Time Window Features

Additionally, we propose the study of four features related to the time windows of the CVRPTW instances:

• Ratio of the highest number of overlapping windows to total: Measures the tightest time interval.
• Ratio of average number of overlapping windows to total: Measures the average time tightness.
• Ratio of average window length to the longest window: Measures the normalized time window length.
• Ratio of the standard deviation of window length to the longest time window: Measures normalized time window heterogeneity.

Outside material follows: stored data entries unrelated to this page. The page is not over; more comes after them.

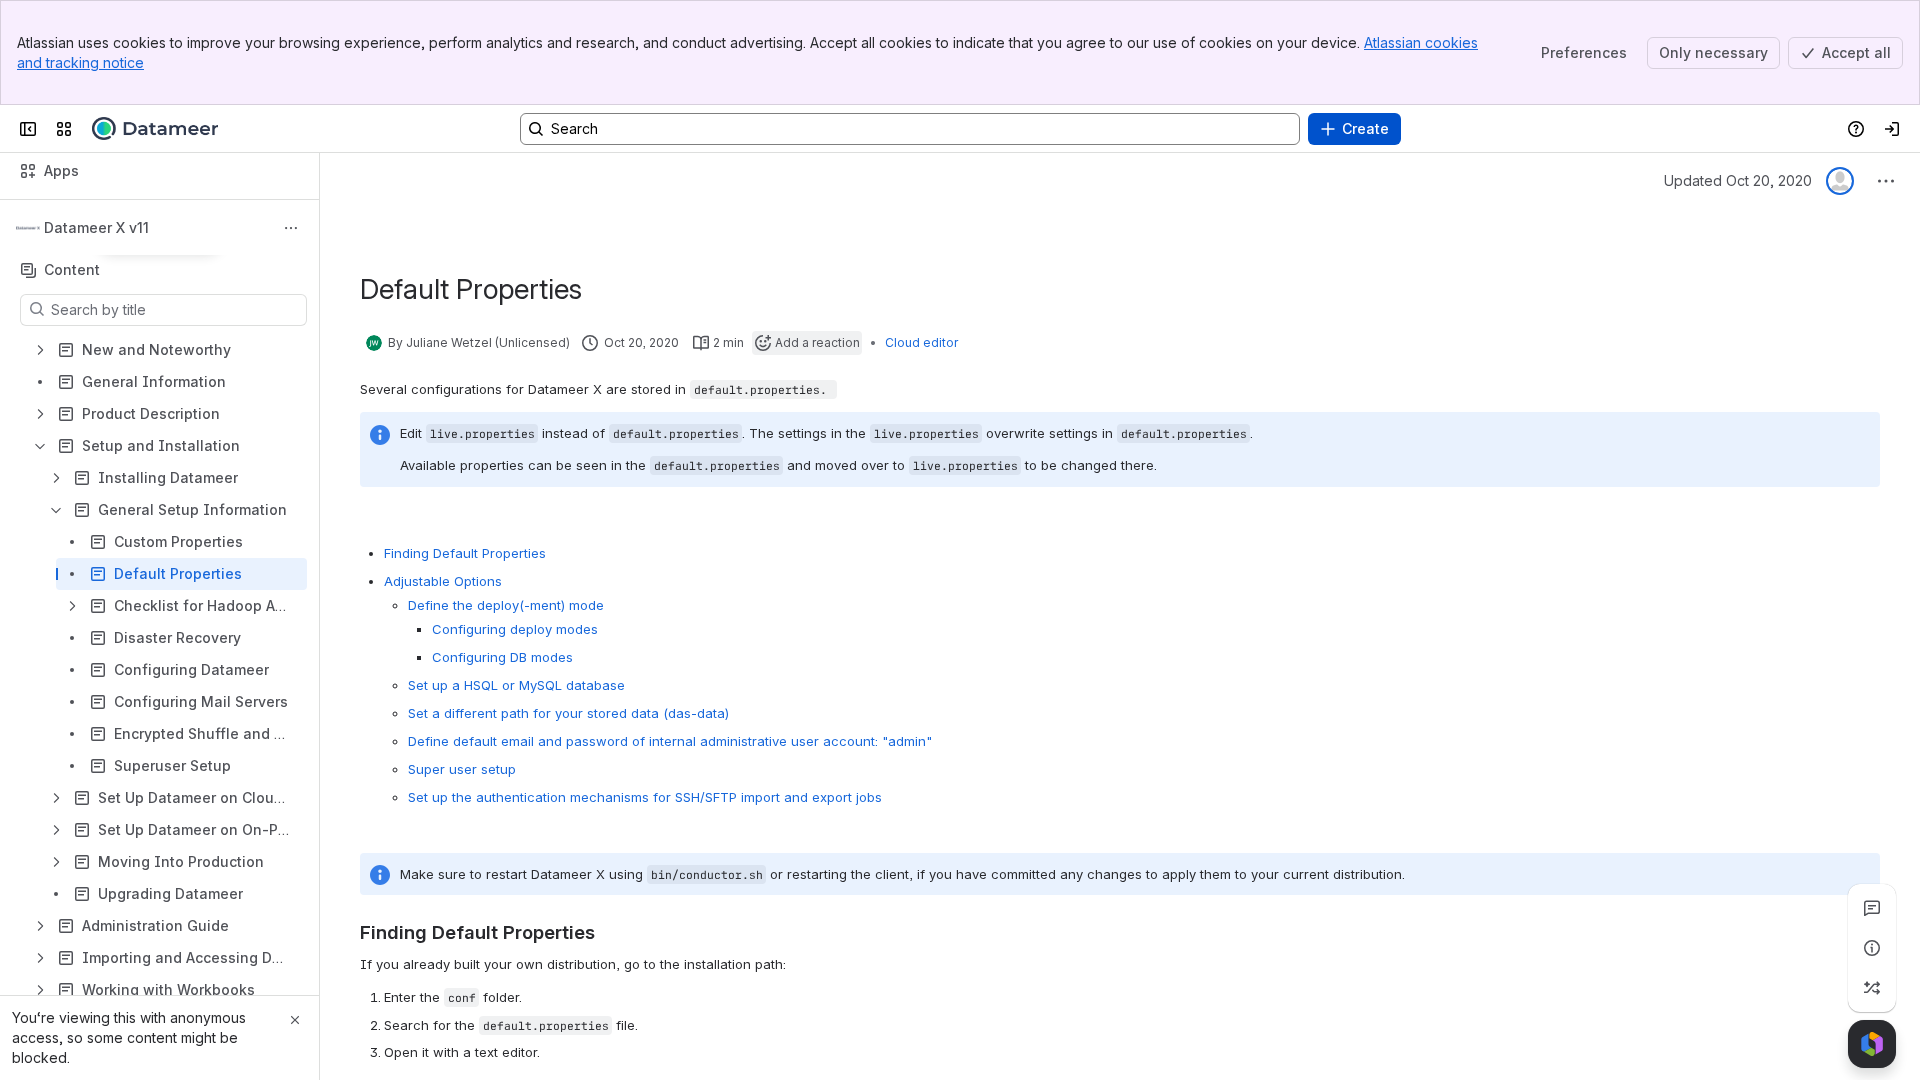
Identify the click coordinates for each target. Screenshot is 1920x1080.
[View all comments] (1872, 908)
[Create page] (1872, 988)
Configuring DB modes (502, 657)
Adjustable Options (443, 581)
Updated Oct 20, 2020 (1738, 180)
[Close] (295, 1020)
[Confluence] (155, 129)
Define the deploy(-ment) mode (506, 605)
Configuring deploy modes (515, 629)
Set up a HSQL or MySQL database (516, 685)
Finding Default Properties (465, 553)
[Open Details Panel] (1872, 948)
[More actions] (291, 228)
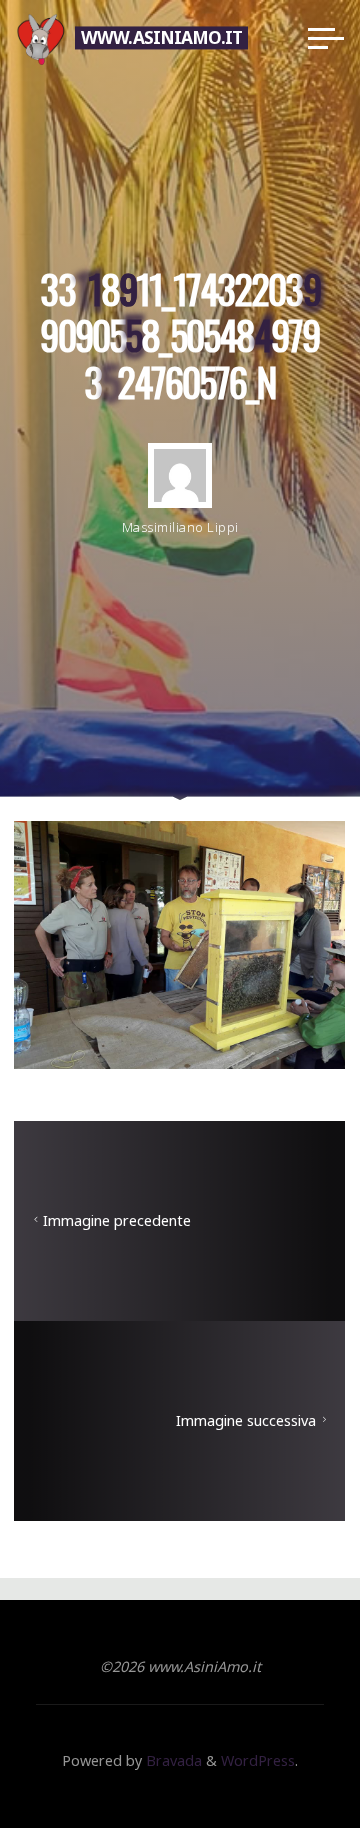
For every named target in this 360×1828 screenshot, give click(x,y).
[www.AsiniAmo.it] (40, 37)
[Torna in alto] (282, 1750)
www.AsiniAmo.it (161, 37)
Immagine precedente (117, 1220)
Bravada (172, 1760)
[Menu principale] (326, 38)
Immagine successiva (247, 1420)
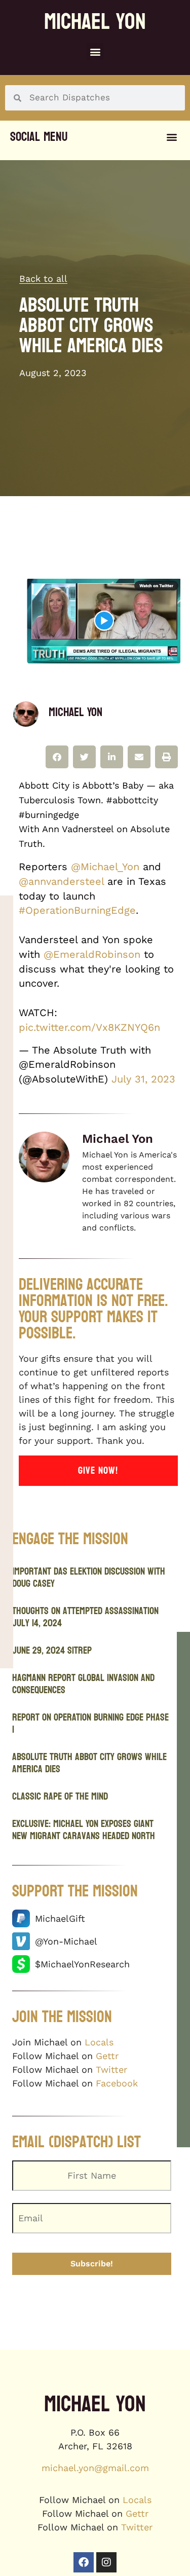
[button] (95, 51)
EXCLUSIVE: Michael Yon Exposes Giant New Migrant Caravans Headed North (83, 1830)
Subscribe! (91, 2263)
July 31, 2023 (143, 1079)
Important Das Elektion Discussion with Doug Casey (88, 1577)
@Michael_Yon (105, 867)
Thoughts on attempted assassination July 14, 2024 (85, 1617)
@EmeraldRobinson (92, 954)
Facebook (117, 2083)
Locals (99, 2042)
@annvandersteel (61, 881)
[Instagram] (106, 2562)
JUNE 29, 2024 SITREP (52, 1650)
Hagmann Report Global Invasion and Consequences (83, 1684)
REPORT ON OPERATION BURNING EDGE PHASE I (90, 1723)
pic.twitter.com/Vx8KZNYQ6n (89, 1027)
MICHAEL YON (95, 21)
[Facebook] (83, 2562)
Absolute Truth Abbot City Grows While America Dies (89, 1763)
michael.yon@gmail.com (95, 2467)
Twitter (111, 2069)
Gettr (107, 2055)
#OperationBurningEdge (77, 910)
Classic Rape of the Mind (60, 1796)
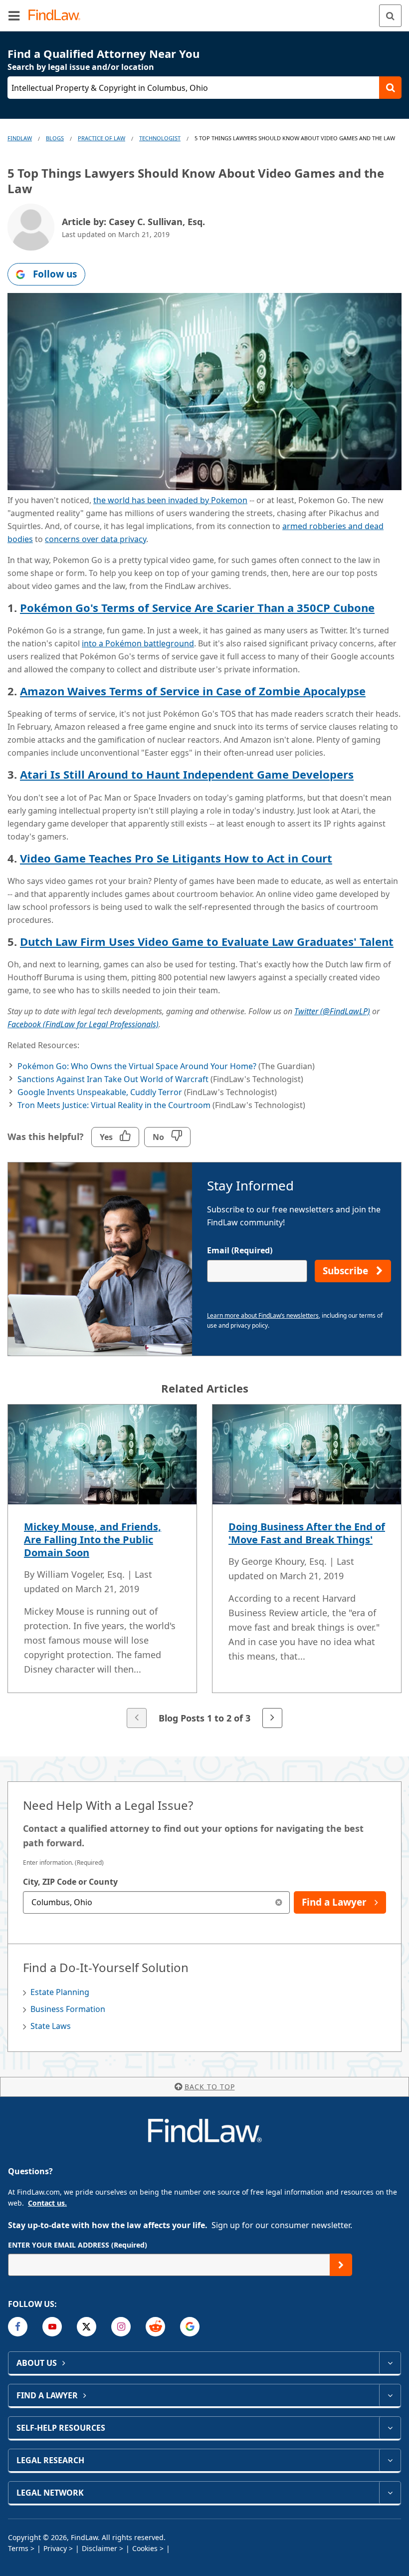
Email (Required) (239, 1250)
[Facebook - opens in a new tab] (17, 2326)
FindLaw (19, 138)
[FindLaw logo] (57, 15)
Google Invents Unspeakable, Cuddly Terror (99, 1092)
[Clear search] (278, 1902)
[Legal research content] (390, 2460)
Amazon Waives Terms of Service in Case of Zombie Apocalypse (193, 690)
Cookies (145, 2548)
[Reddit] (155, 2326)
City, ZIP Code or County (70, 1881)
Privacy (55, 2548)
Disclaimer (99, 2548)
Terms (18, 2548)
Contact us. (47, 2203)
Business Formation (67, 2009)
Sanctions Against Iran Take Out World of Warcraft (112, 1079)
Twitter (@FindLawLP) (332, 1011)
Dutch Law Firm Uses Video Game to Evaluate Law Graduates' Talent (207, 941)
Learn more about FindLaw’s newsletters (263, 1315)
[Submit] (341, 2265)
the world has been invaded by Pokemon (170, 500)
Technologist (160, 138)
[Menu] (14, 15)
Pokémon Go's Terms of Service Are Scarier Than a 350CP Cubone (197, 607)
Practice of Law (101, 138)
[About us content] (390, 2363)
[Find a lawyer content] (390, 2395)
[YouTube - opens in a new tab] (52, 2326)
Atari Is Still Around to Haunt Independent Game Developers (187, 774)
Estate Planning (59, 1992)
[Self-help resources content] (390, 2428)
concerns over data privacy (95, 539)
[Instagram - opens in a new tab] (121, 2326)
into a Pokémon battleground (138, 643)
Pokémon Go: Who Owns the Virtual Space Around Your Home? (136, 1066)
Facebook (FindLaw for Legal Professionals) (83, 1024)
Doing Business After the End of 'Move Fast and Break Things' (306, 1533)
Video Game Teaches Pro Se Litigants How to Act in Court (176, 858)
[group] (204, 1567)
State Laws (50, 2025)
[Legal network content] (390, 2493)
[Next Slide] (272, 1718)
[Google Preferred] (190, 2326)
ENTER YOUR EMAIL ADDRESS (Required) (77, 2245)
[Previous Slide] (137, 1718)
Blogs (55, 138)
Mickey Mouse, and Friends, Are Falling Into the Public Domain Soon (92, 1539)
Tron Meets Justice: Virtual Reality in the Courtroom (113, 1105)
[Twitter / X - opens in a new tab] (86, 2326)
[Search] (390, 15)
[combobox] (156, 1902)
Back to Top (210, 2086)
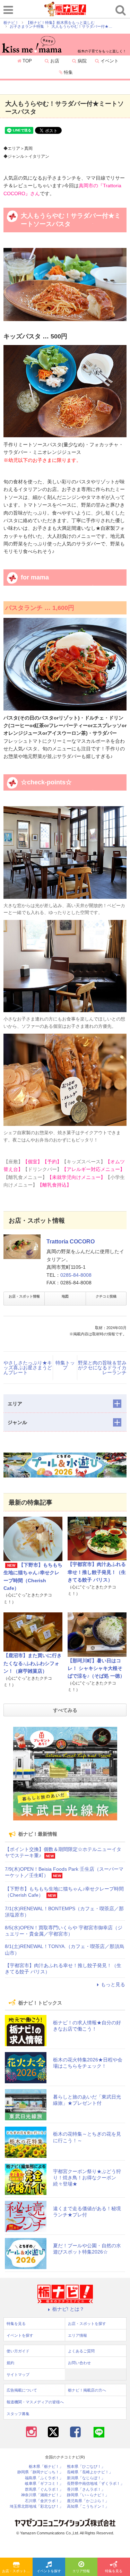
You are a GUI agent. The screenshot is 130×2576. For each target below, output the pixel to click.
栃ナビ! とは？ (68, 2309)
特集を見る (113, 2571)
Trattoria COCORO (70, 1241)
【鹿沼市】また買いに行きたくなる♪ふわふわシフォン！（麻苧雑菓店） (32, 1663)
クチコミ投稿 (106, 1296)
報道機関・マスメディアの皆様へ (35, 2402)
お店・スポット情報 (24, 1296)
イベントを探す (49, 2571)
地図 (65, 1296)
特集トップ (65, 1365)
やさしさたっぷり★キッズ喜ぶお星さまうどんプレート (27, 1367)
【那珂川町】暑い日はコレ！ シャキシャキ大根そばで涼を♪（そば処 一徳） (96, 1668)
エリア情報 (81, 2571)
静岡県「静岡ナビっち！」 (40, 2472)
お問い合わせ (79, 2363)
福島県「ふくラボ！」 (44, 2478)
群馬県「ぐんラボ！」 (44, 2489)
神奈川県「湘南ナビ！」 (42, 2495)
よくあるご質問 (81, 2351)
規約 (10, 2363)
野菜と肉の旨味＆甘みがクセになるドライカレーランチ (102, 1367)
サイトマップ (18, 2374)
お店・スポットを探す (17, 2571)
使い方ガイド (18, 2351)
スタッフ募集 (18, 2414)
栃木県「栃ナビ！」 (46, 2467)
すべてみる (65, 1710)
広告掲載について (22, 2390)
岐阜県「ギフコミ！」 (44, 2483)
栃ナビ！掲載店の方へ (87, 2390)
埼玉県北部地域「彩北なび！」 (36, 2506)
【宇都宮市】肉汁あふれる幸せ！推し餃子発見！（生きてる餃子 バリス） (97, 1572)
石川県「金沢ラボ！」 (44, 2501)
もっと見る (113, 1984)
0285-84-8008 (76, 1275)
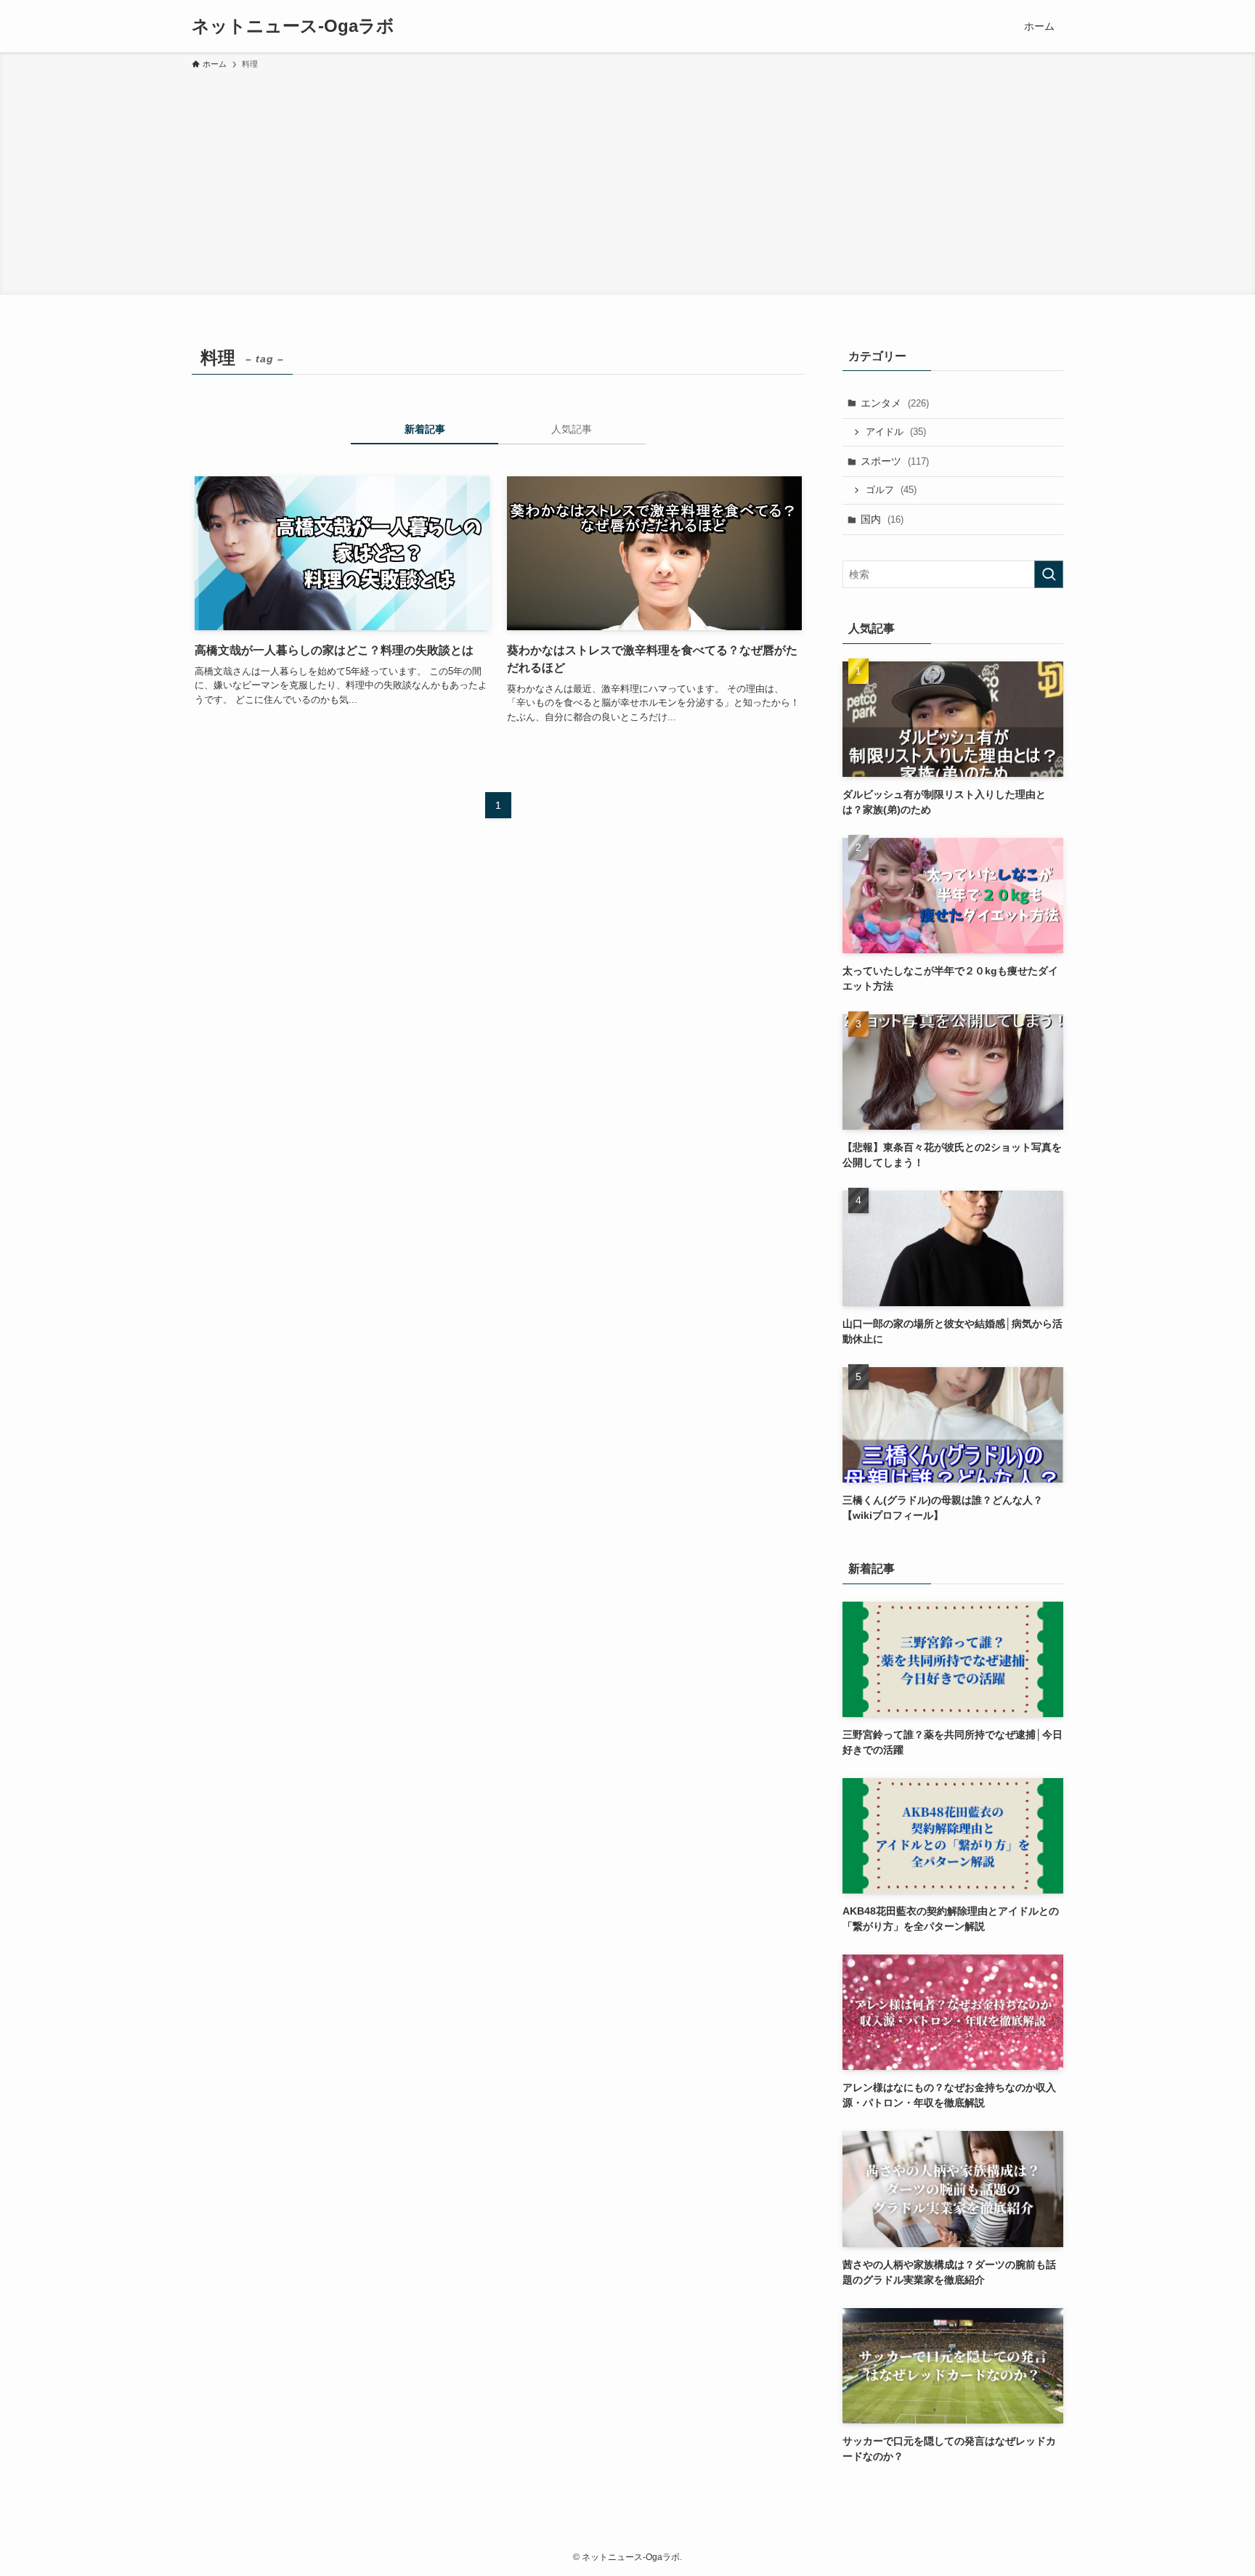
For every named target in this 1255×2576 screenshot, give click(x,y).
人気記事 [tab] (571, 429)
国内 (882, 519)
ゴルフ (891, 489)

Considering that time-window constraints greatly reduce the solution space and complicate the search for feasible and good-quality solutions, we expect instances with narrow time-windows to be more computationally expensive and produce more unfeasible solutions.

3.1.3. Analysis of Extracted Features

The feature extraction process aims to describe a problem instance through numerical values. A quality set of features must be enough to distinguish dissimilar instances from each other and to group similar instances. As Homberger instances are grouped into subsets with different characteristics, we can validate the quality of our proposed feature set by clustering the instances concerning different feature subsets and checking whether we obtain a grouping similar to the a priori grouping defined at the instance sets creation.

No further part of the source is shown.